* _Work request_
Please give again, word for word, the line that contains "Tap the 导语 description text about 向往的生活" and every line after it to the end of the data, with no other lines.

(Task input Opens)

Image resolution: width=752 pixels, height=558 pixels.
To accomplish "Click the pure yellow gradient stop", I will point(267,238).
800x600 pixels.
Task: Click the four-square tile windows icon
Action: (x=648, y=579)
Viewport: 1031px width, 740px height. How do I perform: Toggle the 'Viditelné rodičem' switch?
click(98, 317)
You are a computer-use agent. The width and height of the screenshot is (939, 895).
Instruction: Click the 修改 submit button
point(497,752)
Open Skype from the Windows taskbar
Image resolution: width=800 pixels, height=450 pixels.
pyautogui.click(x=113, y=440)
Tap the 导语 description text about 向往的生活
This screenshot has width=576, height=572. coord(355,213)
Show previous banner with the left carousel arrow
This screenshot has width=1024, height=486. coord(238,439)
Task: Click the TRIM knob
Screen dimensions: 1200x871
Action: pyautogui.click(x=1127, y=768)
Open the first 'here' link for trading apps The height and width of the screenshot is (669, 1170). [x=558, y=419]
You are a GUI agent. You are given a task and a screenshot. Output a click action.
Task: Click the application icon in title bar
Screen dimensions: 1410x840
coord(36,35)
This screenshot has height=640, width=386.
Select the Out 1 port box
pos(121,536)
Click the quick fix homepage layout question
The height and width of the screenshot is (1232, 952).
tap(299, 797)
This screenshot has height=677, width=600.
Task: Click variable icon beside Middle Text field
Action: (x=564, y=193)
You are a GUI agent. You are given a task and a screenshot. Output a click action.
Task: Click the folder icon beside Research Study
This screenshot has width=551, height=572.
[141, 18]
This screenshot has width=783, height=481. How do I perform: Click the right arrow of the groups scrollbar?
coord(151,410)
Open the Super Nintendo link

(Task input Closes)

* _Answer box_
Tap the 导语 description text about 向往的生活
This screenshot has width=576, height=572. coord(355,213)
Show previous banner with the left carousel arrow
This screenshot has width=1024, height=486. coord(238,439)
Task: Click the TRIM knob
Screen dimensions: 1200x871
Action: pyautogui.click(x=1127, y=768)
Open the first 'here' link for trading apps The height and width of the screenshot is (669, 1170). [x=558, y=419]
You are a GUI agent. You are given a task and a screenshot. Output a click action.
Task: Click the application icon in title bar
Screen dimensions: 1410x840
coord(36,35)
This screenshot has height=640, width=386.
Select the Out 1 port box
pos(121,536)
Click the quick fix homepage layout question
The height and width of the screenshot is (1232, 952).
tap(299, 797)
This screenshot has height=677, width=600.
Task: Click variable icon beside Middle Text field
Action: (x=564, y=193)
You are a GUI agent. You are given a task and a screenshot. Output a click action.
Task: Click the folder icon beside Research Study
This screenshot has width=551, height=572.
[141, 18]
This screenshot has width=783, height=481. How do I perform: Click the right arrow of the groups scrollbar?
coord(151,410)
Open the Super Nintendo link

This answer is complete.